What makes these new burgers any different from the somewhat dry and tasteless meat replacement products of the past?

There are two main categories of ''new burger''; the first and most radical are the cellular burgers, made from cells taken from live animal muscle and scaled via culturing and bioengineering to a minced product.

We can do this now, but not very cheaply, so these products are a few years off being on our shelves. The second category, and where The Impossible Burger and other companies such as New Zealand's Sunfed Meats fit, are plant-based burgers. The main difference from the old-style plant-based burgers, is quite simply the application of science to make these burgers taste more like the real product.

Let's have a look at the Impossible Burger. It is made of wheat, coconut fat and soy leghemoglobin. Nothing too sinister or new there, surely?

Yet people are claiming that the Impossible Burger is a genetically modified food product - and they are right, which is where things get interesting.

In the early days of Impossible Burger development, a lot of money was poured into analysing the ''meaty taste'' of real meat and how that differed from traditional plant-based patties. Scientists found that the main taste and juiciness difference was the blood taste, a slightly metallic taste distinctive in mince patties that arises from the presence of iron in a compound called heme.
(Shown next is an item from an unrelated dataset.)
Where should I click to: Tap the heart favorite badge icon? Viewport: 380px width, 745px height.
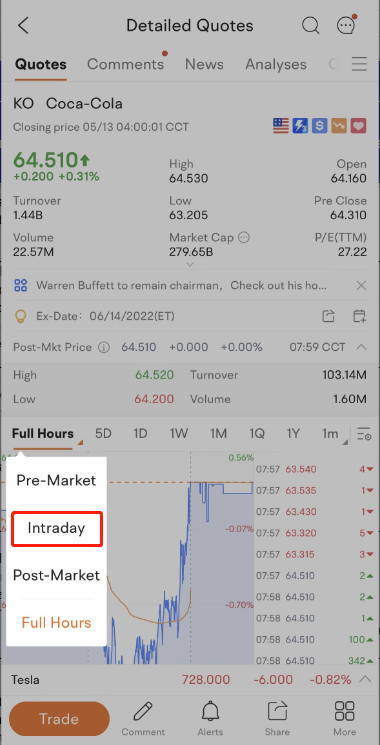pyautogui.click(x=359, y=126)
In blood, heme lives in a protein called haemoglobin. Interestingly, plants also have heme proteins, so the Impossible Burger scientists set about testing a whole bunch of plant-based heme proteins to find the one most similar in taste to animal blood.
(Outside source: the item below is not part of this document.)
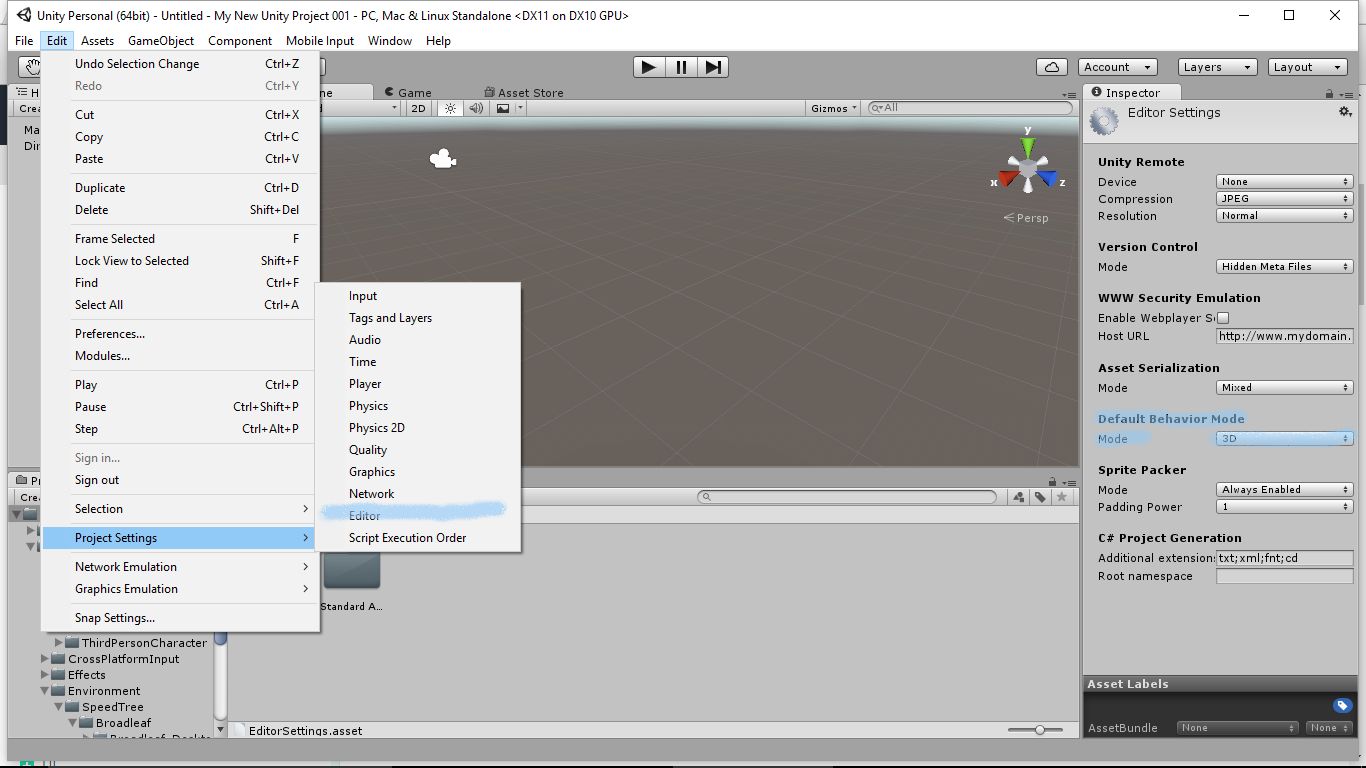
Task: Enable the Webplayer Security Emulation checkbox
Action: (x=1224, y=316)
The protein they found was soy leghemoglobin, which is found in the roots of soy plants, a part of the plant not normally consumed by humans. It was not economically feasible for them to extract this protein directly from soy roots in large amounts.
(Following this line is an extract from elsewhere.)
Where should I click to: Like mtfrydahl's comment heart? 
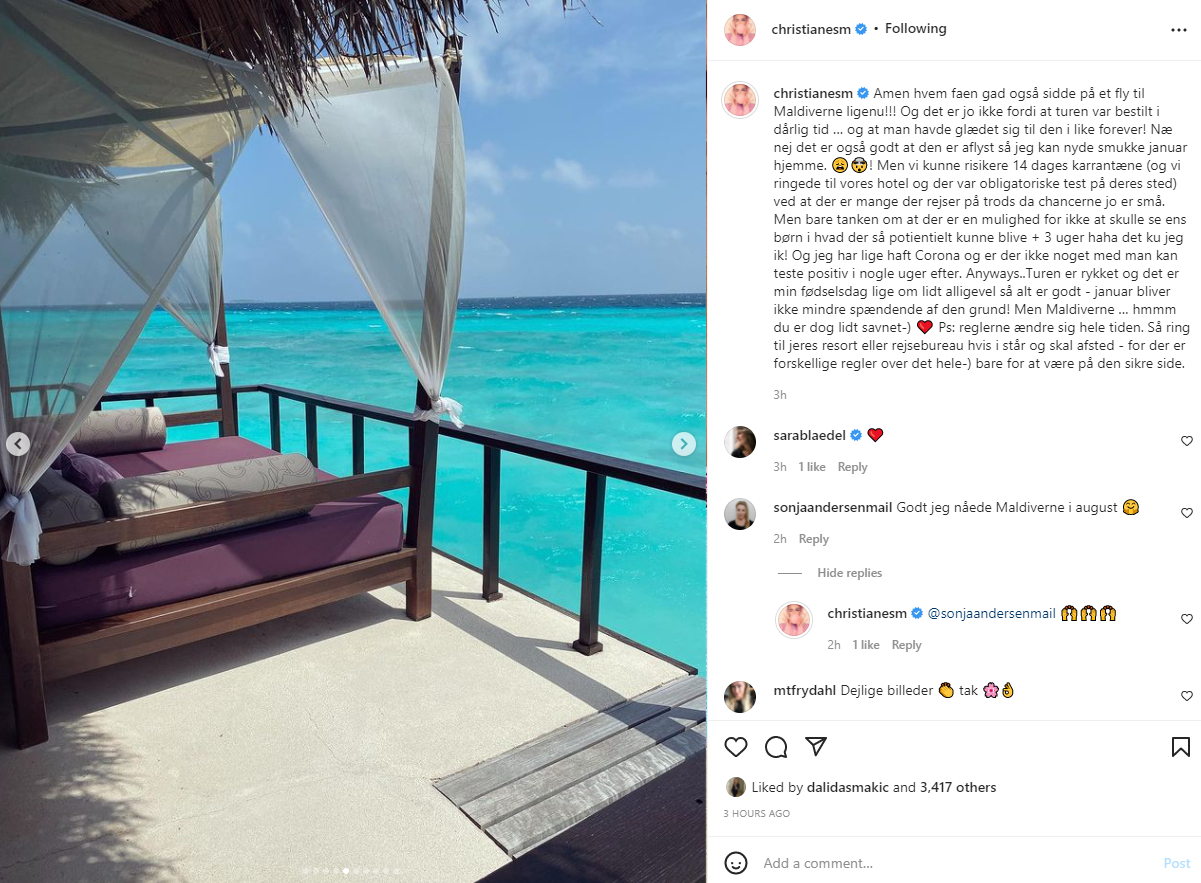pos(1187,696)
So they looked to another mechanism - genetically engineering yeast so that they could produce large amounts of the protein in what are essentially bio-machines. They do this by isolating gene/s in the soy plant that code for leghemoglobin and putting those gene/s into the genetic code of the yeast organism, so that the yeast is regulated to produce the plant protein. The protein product that comes from the yeast is the same as the product which is extracted from the soy roots; it's just produced in a different way.

In theory, those who do not want genetically engineered food products in our food chain should be up in arms, and some critics are. Yet the Impossible Burger makers have sold so hard the upside of their product in terms of lower environmental footprint and animal welfare that the genetic engineering part is mostly conveniently ignored. The company has never denied that this is the way they produce the leghemoglobin, but they have been slightly opaque about it all.

Does the thought of eating this protein produced from genetically-engineered yeast make you feel uncomfortable? Well, I don't think it should - this is nothing new. As a high-profile example, insulin, as used to treat diabetes, is a protein which has long been produced in a similar manner.

Before the days of genetic engineering, trains would bring piles of pink pancreases from surrounding pig farms to a manufacturer in Indianapolis. Extracting insulin from pig pancreases was expensive and the human body's immune system recognised that pig insulin was foreign and some people rejected the insulin over time.

In the 1980s, scientists engineered bacteria, Escherichia coli, to produce insulin as coded by human genes. A better and cheaper product was developed and made available, which is still widely used by diabetics today.

We have a common-use success story in insulin - can we build on this and use the Impossible Burger to re-start the conversation around the use of genetic technologies in our food chain?

I would like to think we can; society has much to benefit from the range of newer genetic technologies now available to scientists - environmentally, health-wise and in food production.

I appreciate that there will be a need for rules, regulations and appropriate labelling surrounding such activities, but a blanket ''no'' response is short-sighted and bordering on hypocritical when we consider the efficacy of insulin production in medicine.